You are viewing a plain text version of this content. The canonical link for it is here.

Posted to dev@nutch.apache.org by Ferdy Galema <fe...@kalooga.com> on 2012/08/07 11:21:23 UTC

hadoop.job.history.user.location in nutch-default with CDH rendering job history useless

Hi,

There still is a property in nutch-default
'hadoop.job.history.user.location' that redirects the creation of history
files from job output locations to a custom location. I noticed that the
current value does not work well with CDH, because ${hadoop.log.dir} is not
defined. This actually causes the entire job history in the jobtracker to
show empty info. (With 'incomplete' job status).

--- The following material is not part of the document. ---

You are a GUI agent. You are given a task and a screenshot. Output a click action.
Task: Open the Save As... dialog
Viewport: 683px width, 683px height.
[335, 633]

Changing the value to /user/myname/history does work for example. However I
have done some more testing and it seems that this property can be set to
'none', because the job history is ALSO stored in the central jobtracker
location anyway. The 'hadoop.job.history.user.location' property specifies
an extra location. But if it is set to an invalid value, it causes the
central history location to NOT store it. Please see for more details:
http://hadoop.apache.org/common/docs/r1.0.3/cluster_setup.html

Setting this value to 'none' keeps the central history but prevents the job
to write history in the job output location. If a user wants to have an
extra copy of the history files, nothing prevents him/her from specifying
another value in nutch-site for example. Another option is to set it to
'history' which does work with CDH. (This writes all logs to 'history' in
the user directory in the configured filesystem, usually dfs). The final
option is to simply remove this value and not meddle with hadoop properties
at all. But that actually requires all jobs to correctly ignore these
files. I am not up to date how well this currently works with Nutch jobs.
This question is most relevant for trunk, since trunk heavily relies on the
filesystem for jobs.

What do you think? It would be great if anyone could do some testing with
trunk and possible another Hadoop distro. (I.e. the official 1.0.3). Then
we have some more input to decide what the best option is:
A) Set property to 'none'
B) Set property to 'history'
C) Remove property, see what happens, possibly fix jobs
D) ?

Ferdy.

Re: hadoop.job.history.user.location in nutch-default with CDH rendering job history useless

Posted by Ferdy Galema <fe...@kalooga.com>.

FYI I've created a Jira for followup discussion.
https://issues.apache.org/jira/browse/NUTCH-1452

On Tue, Aug 7, 2012 at 11:21 AM, Ferdy Galema <fe...@kalooga.com>wrote:

> Hi,
>
> There still is a property in nutch-default
> 'hadoop.job.history.user.location' that redirects the creation of history
> files from job output locations to a custom location. I noticed that the
> current value does not work well with CDH, because ${hadoop.log.dir} is not
> defined. This actually causes the entire job history in the jobtracker to
> show empty info. (With 'incomplete' job status).
>
> Changing the value to /user/myname/history does work for example. However
> I have done some more testing and it seems that this property can be set to
> 'none', because the job history is ALSO stored in the central jobtracker
> location anyway. The 'hadoop.job.history.user.location' property specifies
> an extra location. But if it is set to an invalid value, it causes the
> central history location to NOT store it. Please see for more details:
> http://hadoop.apache.org/common/docs/r1.0.3/cluster_setup.html
>
> Setting this value to 'none' keeps the central history but prevents the
> job to write history in the job output location. If a user wants to have an
> extra copy of the history files, nothing prevents him/her from specifying
> another value in nutch-site for example. Another option is to set it to
> 'history' which does work with CDH. (This writes all logs to 'history' in
> the user directory in the configured filesystem, usually dfs). The final
> option is to simply remove this value and not meddle with hadoop properties
> at all. But that actually requires all jobs to correctly ignore these
> files. I am not up to date how well this currently works with Nutch jobs.
> This question is most relevant for trunk, since trunk heavily relies on the
> filesystem for jobs.
>
> What do you think? It would be great if anyone could do some testing with
> trunk and possible another Hadoop distro. (I.e. the official 1.0.3). Then
> we have some more input to decide what the best option is:
> A) Set property to 'none'
> B) Set property to 'history'
> C) Remove property, see what happens, possibly fix jobs
> D) ?
>
> Ferdy.
>
>
>
>